Keep hackers from sensitive information
Are you one of the 32.5 million Americans who, by the end of June 2011, accessed mobile banking information on their smartphones? According to research company comScore Inc., an ever-increasing number of banking customers are using their devices to check balances, transfer funds and even deposit checks.
That’s why it’s critical to be sure the banking environment is secure, says Phil Blank, managing director of security risk and fraud at Javelin Strategy and Research based in Pleasanton, Calif. He says banking securely means knowing how to protect yourself before a problem arises.
“The real grand slam for phone security is prevention,” he says.
Here are seven steps Blank and other security experts say consumers should take to keep their sensitive financial information out of the hands of thieves and hackers.
Create a device password
Go to your phone’s settings menu, and configure the device so each time the phone is turned on, your password must be entered to access information, says Carl Tsukahara, chief marketing officer for Clairmail, a San Rafael, Calif., company that provides mobile banking services to major banks.
Use the password feature on the phone when it comes out of the power-saving mode as well, he says.
When your phone is locked, it’s unlikely a thief could get access to mobile banking personal information if it ever gets lost or stolen, he says.
Look for ‘https’ in the browser
Bank users need to verify they’re on a secure site before they log in, Blank says. For any website that requires personal information, consumers should look for “https” in the Web address, which signifies more security than “http.”
Also, don’t click on unfamiliar links, just as you wouldn’t click on an unknown link with your home computer. “The advice is very much the same as with PCs,” he says.
Download bank apps from reputable sources
Many consumers are choosing to skip regular Web browsing, and instead download phone apps from their bank, says Secil Watson, senior vice president of Internet and mobile banking at Wells Fargo in San Francisco.
That’s fine as long as the customer is sure of the source, she says. “Don’t use third parties to download your bank app. Instead, go to your financial institution’s official app page to download it,” Watson says.
Be cautious on Wi-Fi networks
Many devices have the ability to access local Wi-Fi spots for the Internet, but if you’re on a public network, your data may not be secure, Watson says.

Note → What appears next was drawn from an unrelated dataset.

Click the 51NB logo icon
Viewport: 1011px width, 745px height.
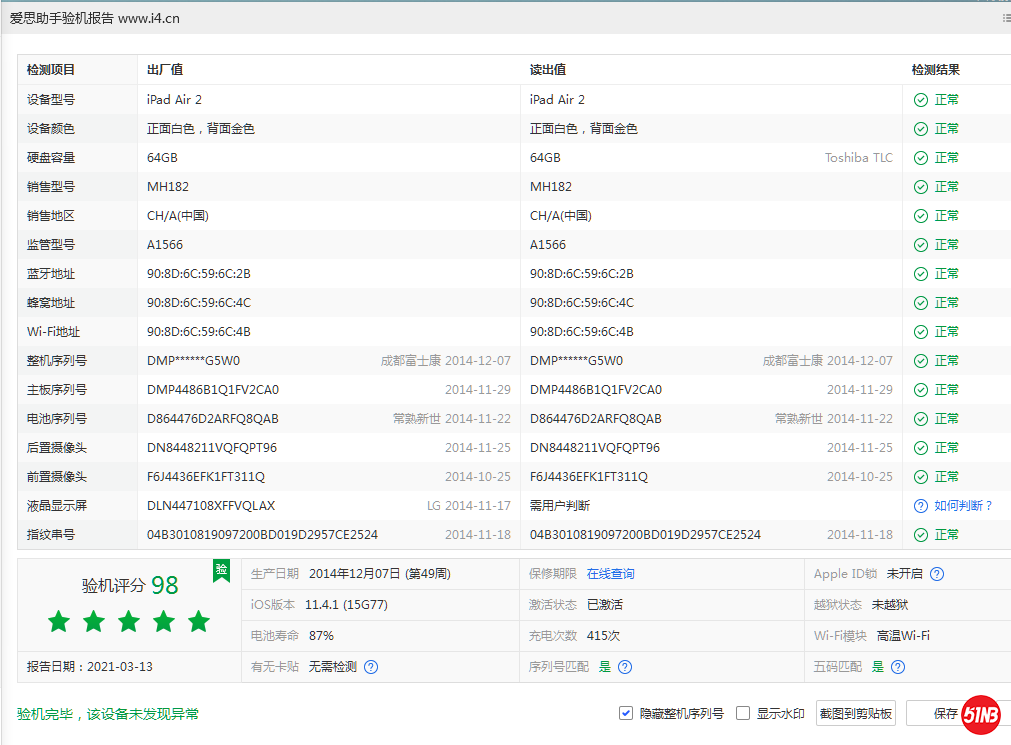coord(981,714)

Use your mobile provider’s network instead. If you’re in an area where that’s not possible, use a password-protected, closed Wi-Fi network — perhaps one in your own home, Watson says.

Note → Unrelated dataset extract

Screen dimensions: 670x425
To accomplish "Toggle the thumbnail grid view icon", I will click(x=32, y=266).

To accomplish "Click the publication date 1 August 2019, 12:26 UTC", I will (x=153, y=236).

If you’re in doubt about how secure your network is, it may be best to skip mobile banking tasks until you can get in a more secure environment, she says.
Change banking passwords regularly
Create passwords that are difficult for someone else to figure out, Watson says. Include capitalized and lowercase letters, numbers, and special characters or symbols as allowed by your bank’s login system. “Update them every six months or every year,” Watson says.
“Use different passwords from the ones you have for sites like Facebook and LinkedIn, so the password isn’t the same as your brokerage and retirement account,” she says. That way, if hackers gain access to a social media account, they won’t have automatic access to your mobile banking accounts.
Report a loss to your phone company and bank
“Research shows consumers will report the loss of a phone faster than they’ll report the loss of a credit card,” Wells Fargo’s Watson says.
Tsukahara says that’s smart, but after a consumer calls his or her phone provider to report the loss, he or she should also call the bank to report the phone lost.
“Most (financial institutions) today can disable any kind of banking or fund transfer capability on your application remotely if they know your device is missing. That locks down your identity from any kind of potential intrusion in the event it is lost or stolen,” he says.
In addition, consider installing remote wipe software on the device, Blank says. “You can always disable the phone, but you may have a ton of personally identifiable information on the device. So do what’s necessary to wipe that phone,” he says.
Many cellphone manufacturers offer remote wipe service to their customers. Consumers also can look for software from recommended websites, he says.
Add your bank to your contact list
If you receive mobile banking text messages from your financial institution, take the “short code” (a special telephone number used to send and receive text messages) that identifies the bank and add it to your device’s contact list, Tsukahara says. That way, you won’t be fooled if you receive a text from an unknown number that purports to be your bank asking for personal information.
When added to your contact list, the short code should pop up with an identifying name, Tsukahara says. “You’ll generally know with a high degree of certainty that the text is coming from the bank, because it is very hard for anybody to come in and spoof,” he says.